= YOUR INSTRUCTIONS =
Reproduce the records from the line containing "Click Jonathan Silva's Amm booking badge" up to and including the line containing "pyautogui.click(x=364, y=238)", changing "trend line" to "ray" and leaving everything else unchanged.

= STORED RECORDS =
──────
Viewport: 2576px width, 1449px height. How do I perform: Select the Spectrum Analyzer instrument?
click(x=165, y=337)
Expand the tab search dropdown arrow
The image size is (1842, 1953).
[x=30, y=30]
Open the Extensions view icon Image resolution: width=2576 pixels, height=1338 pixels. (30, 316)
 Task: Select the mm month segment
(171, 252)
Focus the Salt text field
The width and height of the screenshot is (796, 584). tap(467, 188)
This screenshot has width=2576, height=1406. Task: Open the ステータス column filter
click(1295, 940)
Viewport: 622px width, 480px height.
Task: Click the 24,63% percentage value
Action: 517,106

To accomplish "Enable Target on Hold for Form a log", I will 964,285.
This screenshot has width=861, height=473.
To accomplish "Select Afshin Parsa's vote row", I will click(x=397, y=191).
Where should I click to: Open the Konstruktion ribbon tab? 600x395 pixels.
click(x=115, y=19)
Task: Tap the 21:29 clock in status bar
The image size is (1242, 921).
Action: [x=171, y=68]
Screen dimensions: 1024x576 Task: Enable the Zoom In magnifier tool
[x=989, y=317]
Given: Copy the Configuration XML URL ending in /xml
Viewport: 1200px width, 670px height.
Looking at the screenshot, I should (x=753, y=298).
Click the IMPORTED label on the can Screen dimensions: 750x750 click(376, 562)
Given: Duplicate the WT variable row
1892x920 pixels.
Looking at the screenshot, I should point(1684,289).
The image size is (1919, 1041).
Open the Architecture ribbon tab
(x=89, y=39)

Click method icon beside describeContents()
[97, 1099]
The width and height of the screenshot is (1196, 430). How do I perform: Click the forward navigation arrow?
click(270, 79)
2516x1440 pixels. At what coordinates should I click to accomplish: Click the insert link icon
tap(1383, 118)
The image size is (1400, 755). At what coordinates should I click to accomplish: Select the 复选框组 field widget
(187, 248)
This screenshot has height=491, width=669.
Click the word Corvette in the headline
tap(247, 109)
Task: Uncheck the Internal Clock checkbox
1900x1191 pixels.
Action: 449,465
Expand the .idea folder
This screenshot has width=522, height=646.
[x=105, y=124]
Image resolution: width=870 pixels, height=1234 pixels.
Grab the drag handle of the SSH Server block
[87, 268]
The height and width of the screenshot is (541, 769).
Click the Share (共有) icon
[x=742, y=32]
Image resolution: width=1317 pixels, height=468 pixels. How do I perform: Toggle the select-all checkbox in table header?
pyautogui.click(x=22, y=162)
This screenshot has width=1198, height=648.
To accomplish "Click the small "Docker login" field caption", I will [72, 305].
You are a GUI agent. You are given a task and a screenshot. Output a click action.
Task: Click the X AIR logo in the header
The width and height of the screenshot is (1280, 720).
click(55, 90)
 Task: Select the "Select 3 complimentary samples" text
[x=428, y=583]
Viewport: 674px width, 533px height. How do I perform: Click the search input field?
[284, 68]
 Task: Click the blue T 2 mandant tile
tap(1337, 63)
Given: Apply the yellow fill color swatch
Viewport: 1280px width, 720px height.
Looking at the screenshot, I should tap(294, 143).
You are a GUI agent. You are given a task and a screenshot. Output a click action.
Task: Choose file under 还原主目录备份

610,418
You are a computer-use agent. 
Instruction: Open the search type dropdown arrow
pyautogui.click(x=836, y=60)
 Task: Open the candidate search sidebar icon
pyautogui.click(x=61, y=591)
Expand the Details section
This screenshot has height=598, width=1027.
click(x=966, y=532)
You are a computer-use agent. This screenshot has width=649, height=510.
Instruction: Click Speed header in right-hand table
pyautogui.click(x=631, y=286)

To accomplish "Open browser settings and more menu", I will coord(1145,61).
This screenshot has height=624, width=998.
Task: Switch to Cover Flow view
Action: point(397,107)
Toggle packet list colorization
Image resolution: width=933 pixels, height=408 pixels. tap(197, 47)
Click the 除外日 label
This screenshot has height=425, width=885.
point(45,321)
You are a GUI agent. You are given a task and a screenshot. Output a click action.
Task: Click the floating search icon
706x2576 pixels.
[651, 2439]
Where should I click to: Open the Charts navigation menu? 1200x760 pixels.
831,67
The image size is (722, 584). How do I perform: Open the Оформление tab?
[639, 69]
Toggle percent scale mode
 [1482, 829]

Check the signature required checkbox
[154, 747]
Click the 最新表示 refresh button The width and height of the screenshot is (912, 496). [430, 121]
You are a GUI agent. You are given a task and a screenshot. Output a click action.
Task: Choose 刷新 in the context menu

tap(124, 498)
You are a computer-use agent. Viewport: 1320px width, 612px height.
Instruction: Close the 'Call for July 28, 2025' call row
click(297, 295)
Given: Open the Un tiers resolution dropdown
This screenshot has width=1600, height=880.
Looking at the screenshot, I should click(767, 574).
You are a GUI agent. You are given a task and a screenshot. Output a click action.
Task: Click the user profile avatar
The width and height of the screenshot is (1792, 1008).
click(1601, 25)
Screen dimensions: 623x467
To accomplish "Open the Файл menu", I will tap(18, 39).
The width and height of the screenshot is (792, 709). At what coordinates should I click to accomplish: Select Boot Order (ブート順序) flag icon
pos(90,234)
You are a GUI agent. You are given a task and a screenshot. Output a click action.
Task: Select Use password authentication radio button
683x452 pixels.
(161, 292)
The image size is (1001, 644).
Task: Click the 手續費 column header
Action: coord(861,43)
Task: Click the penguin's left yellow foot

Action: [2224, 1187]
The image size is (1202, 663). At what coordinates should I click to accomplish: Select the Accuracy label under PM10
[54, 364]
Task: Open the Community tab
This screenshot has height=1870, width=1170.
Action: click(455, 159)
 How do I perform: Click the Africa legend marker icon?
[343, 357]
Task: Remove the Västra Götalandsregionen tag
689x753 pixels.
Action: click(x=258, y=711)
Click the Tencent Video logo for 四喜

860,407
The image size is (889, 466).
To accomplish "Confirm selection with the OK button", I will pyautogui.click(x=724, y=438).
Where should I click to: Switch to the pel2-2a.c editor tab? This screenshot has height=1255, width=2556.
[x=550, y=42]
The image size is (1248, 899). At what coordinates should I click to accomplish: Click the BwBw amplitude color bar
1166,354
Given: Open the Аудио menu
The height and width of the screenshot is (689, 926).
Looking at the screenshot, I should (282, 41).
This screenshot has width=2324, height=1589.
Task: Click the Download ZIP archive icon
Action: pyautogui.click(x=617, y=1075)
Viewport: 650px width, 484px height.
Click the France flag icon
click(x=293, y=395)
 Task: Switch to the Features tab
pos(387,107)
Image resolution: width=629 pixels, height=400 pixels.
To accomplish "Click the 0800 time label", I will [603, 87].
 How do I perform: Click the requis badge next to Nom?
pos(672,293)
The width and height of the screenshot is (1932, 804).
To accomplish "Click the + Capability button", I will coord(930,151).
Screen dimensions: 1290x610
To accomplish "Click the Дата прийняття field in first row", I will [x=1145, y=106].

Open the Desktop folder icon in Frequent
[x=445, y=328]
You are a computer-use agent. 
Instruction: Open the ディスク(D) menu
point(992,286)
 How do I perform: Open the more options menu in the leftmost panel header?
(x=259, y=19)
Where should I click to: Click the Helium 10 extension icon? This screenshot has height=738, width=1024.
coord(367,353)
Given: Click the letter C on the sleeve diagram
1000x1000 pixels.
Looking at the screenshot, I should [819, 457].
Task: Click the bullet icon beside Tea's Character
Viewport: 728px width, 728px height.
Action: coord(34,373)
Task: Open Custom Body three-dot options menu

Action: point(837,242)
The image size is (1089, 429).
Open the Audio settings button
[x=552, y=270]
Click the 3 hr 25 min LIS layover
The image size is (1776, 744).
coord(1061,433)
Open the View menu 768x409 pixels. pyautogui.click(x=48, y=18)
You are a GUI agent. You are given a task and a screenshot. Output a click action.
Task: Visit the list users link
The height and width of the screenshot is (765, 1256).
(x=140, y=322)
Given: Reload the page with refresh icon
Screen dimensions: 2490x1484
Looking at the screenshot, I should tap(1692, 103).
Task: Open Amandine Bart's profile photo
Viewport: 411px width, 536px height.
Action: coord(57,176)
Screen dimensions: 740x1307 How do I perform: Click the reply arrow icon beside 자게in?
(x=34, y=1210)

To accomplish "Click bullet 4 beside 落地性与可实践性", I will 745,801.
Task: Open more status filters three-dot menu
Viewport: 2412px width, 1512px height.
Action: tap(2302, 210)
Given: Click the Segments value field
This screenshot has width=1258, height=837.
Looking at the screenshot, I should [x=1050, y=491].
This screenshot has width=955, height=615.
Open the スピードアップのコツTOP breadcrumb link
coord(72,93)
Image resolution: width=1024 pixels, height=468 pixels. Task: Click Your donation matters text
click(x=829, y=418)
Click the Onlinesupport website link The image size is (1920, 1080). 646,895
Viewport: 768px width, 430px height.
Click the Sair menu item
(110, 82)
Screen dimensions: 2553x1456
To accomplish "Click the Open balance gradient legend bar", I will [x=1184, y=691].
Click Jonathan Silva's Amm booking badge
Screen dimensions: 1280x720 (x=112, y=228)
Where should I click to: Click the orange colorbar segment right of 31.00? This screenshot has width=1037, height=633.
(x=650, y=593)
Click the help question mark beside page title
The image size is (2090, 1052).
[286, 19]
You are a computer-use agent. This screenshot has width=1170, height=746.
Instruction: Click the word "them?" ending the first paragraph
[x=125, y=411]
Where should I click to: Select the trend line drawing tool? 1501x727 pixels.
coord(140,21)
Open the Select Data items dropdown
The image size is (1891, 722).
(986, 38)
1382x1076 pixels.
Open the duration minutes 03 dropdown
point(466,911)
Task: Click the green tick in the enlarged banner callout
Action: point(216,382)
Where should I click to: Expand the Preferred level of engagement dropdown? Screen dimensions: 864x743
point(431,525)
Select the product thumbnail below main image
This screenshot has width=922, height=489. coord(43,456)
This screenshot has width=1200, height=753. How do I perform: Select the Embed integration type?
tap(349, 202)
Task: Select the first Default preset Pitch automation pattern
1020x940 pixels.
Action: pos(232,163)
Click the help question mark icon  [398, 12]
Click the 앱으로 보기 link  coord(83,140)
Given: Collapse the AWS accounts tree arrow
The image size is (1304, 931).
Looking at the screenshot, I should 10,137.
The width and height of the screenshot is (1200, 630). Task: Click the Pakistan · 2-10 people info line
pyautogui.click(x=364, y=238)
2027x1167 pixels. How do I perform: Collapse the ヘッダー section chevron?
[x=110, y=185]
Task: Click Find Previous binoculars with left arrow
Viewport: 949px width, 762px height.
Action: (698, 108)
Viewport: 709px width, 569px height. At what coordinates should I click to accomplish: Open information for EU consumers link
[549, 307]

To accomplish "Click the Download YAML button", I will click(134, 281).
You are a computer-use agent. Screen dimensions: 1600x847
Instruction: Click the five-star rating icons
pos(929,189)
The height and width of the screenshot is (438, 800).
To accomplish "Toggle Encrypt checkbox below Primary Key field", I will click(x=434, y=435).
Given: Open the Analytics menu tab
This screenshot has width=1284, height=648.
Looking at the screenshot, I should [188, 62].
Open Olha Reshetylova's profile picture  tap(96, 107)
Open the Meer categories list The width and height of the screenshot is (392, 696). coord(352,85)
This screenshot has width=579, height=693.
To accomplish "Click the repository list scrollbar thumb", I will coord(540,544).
──────
= EXERCISE ANSWER =
Click Jonathan Silva's Amm booking badge
Screen dimensions: 1280x720 (x=112, y=228)
Where should I click to: Click the orange colorbar segment right of 31.00? This screenshot has width=1037, height=633.
(x=650, y=593)
Click the help question mark beside page title
The image size is (2090, 1052).
[286, 19]
You are a computer-use agent. This screenshot has width=1170, height=746.
Instruction: Click the word "them?" ending the first paragraph
[x=125, y=411]
Where should I click to: Select the ray drawing tool? 1501x727 pixels.
coord(140,21)
Open the Select Data items dropdown
The image size is (1891, 722).
(986, 38)
1382x1076 pixels.
Open the duration minutes 03 dropdown
point(466,911)
Task: Click the green tick in the enlarged banner callout
Action: point(216,382)
Where should I click to: Expand the Preferred level of engagement dropdown? Screen dimensions: 864x743
point(431,525)
Select the product thumbnail below main image
This screenshot has width=922, height=489. coord(43,456)
This screenshot has width=1200, height=753. How do I perform: Select the Embed integration type?
tap(349, 202)
Task: Select the first Default preset Pitch automation pattern
1020x940 pixels.
Action: pos(232,163)
Click the help question mark icon  [398, 12]
Click the 앱으로 보기 link  coord(83,140)
Given: Collapse the AWS accounts tree arrow
The image size is (1304, 931).
Looking at the screenshot, I should 10,137.
The width and height of the screenshot is (1200, 630). Task: Click the Pakistan · 2-10 people info line
pyautogui.click(x=364, y=238)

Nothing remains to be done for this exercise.